====== Supplied entries

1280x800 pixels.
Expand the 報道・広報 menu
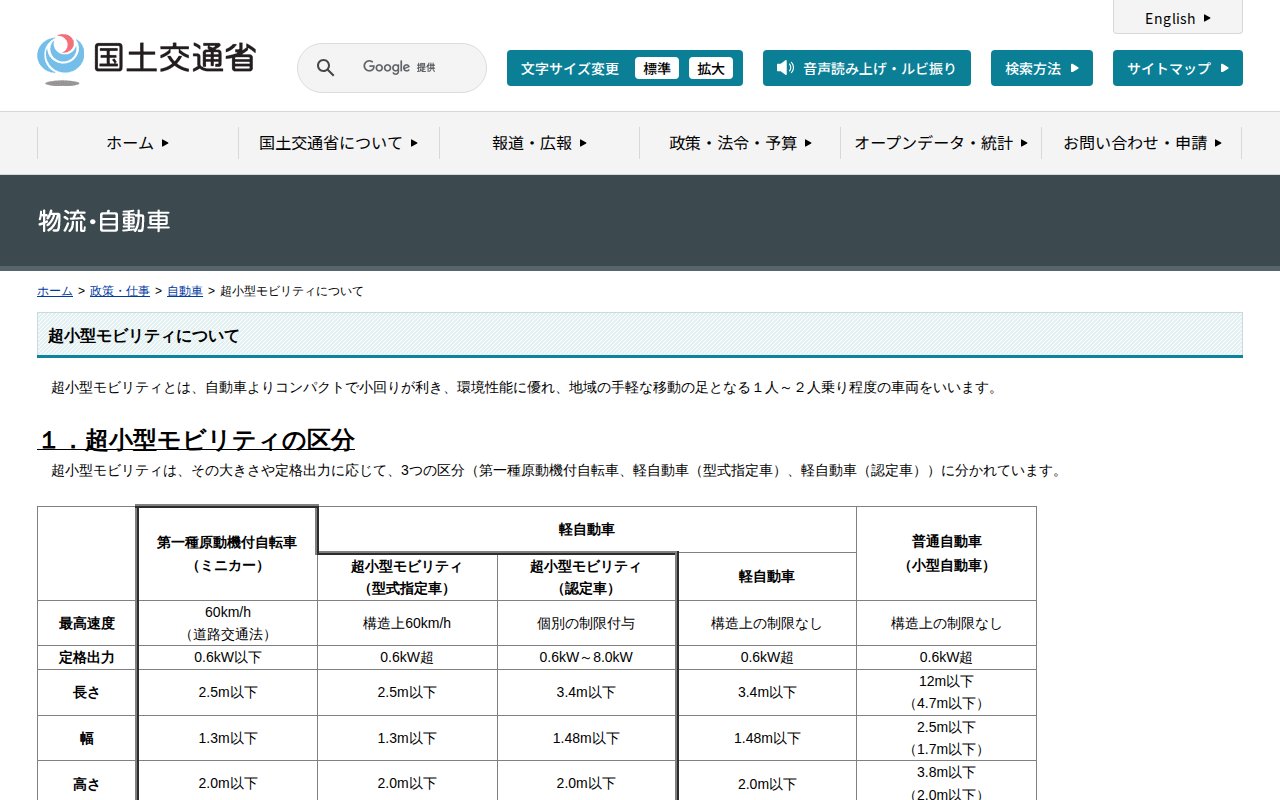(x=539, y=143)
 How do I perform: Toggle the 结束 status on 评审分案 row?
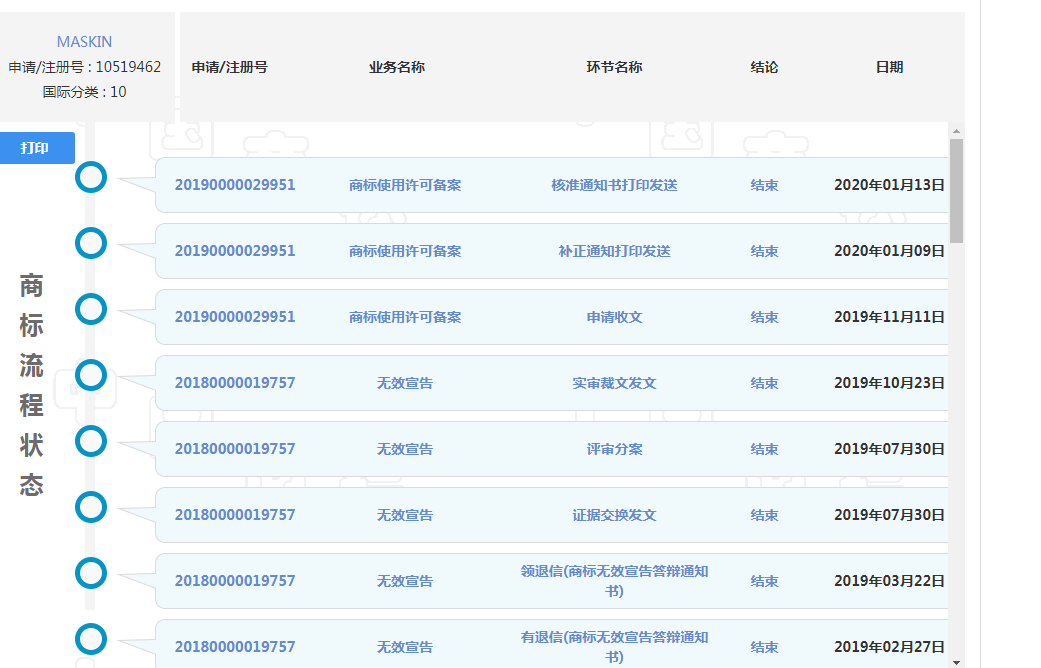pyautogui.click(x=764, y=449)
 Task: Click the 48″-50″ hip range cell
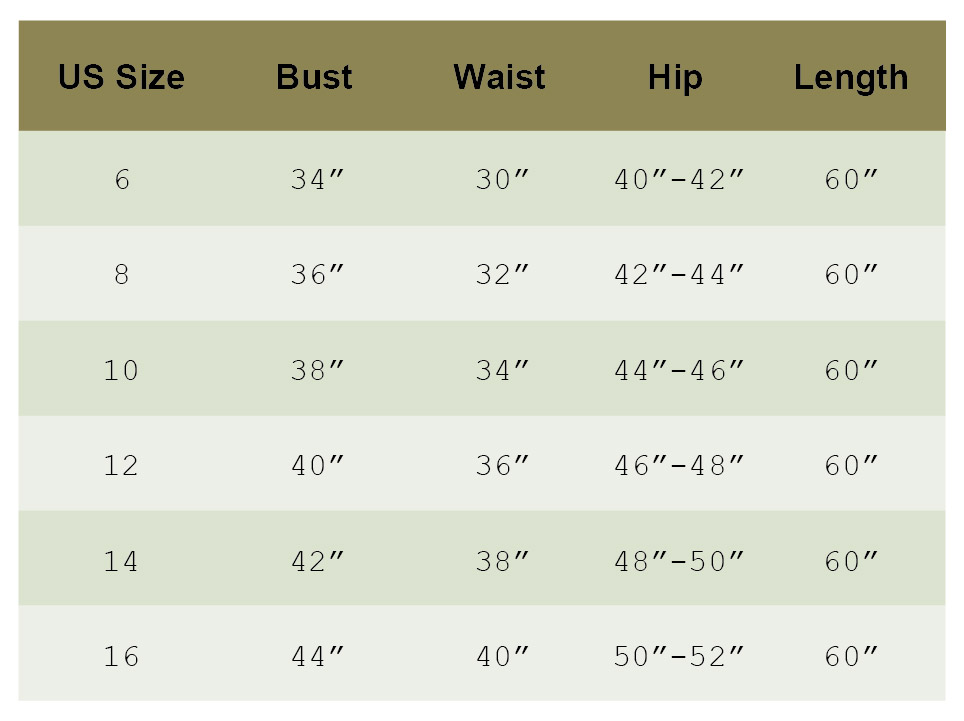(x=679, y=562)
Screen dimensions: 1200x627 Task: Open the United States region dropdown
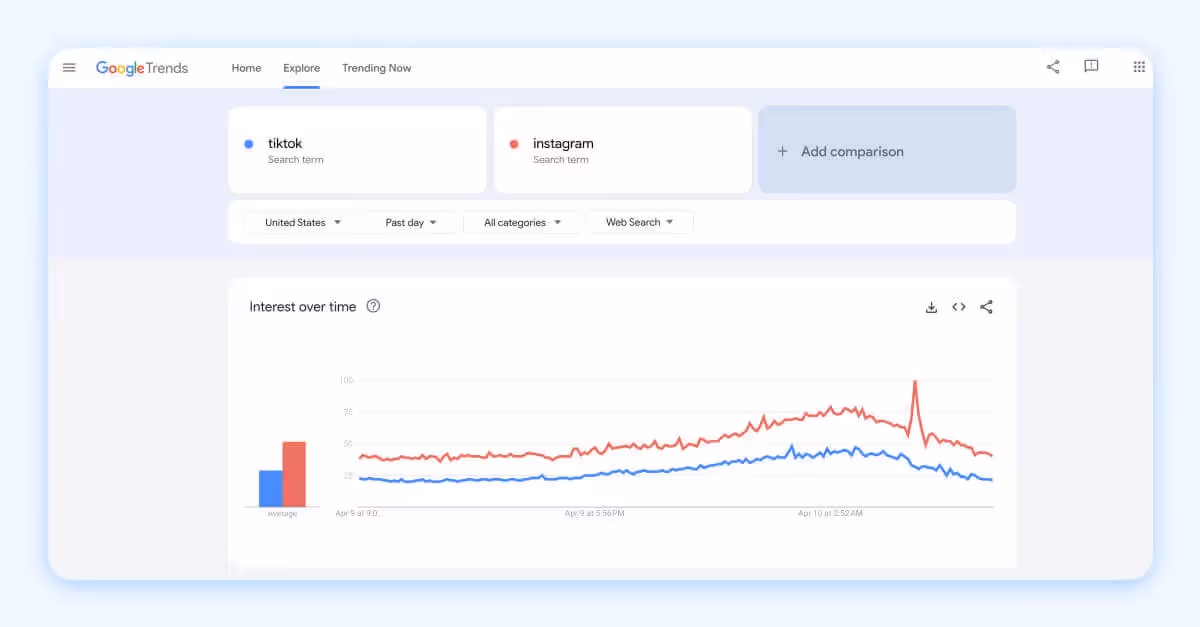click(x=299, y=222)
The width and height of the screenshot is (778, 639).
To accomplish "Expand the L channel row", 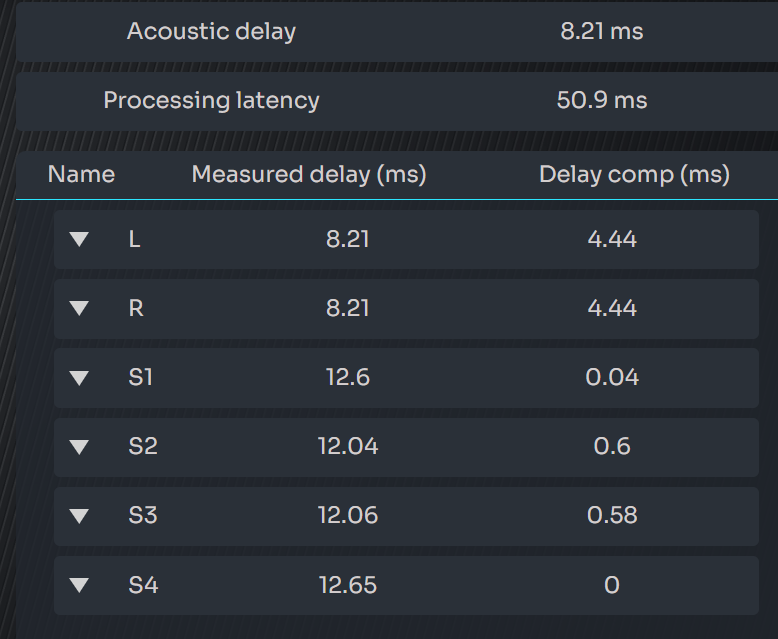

============

#### [What the task asks]
Write out all of the entries above again, requests included, and scale every coordinate in the answers by 2.55, rounding to whole numbers with halves going up. Leave the pictures out of your answer.

#### [The result]
1280x800 pixels.
Expand the 報道・広報 menu
(x=1374, y=365)
 How do I perform: Toggle the 结束 status on 评审分案 row?
pyautogui.click(x=1948, y=1145)
 Task: Click the 48″-50″ hip range cell
(x=1731, y=1433)
Screen dimensions: 1200x627 Task: Open the United States region dropdown
click(x=762, y=566)
The width and height of the screenshot is (778, 639).
To accomplish "Expand the L channel row", 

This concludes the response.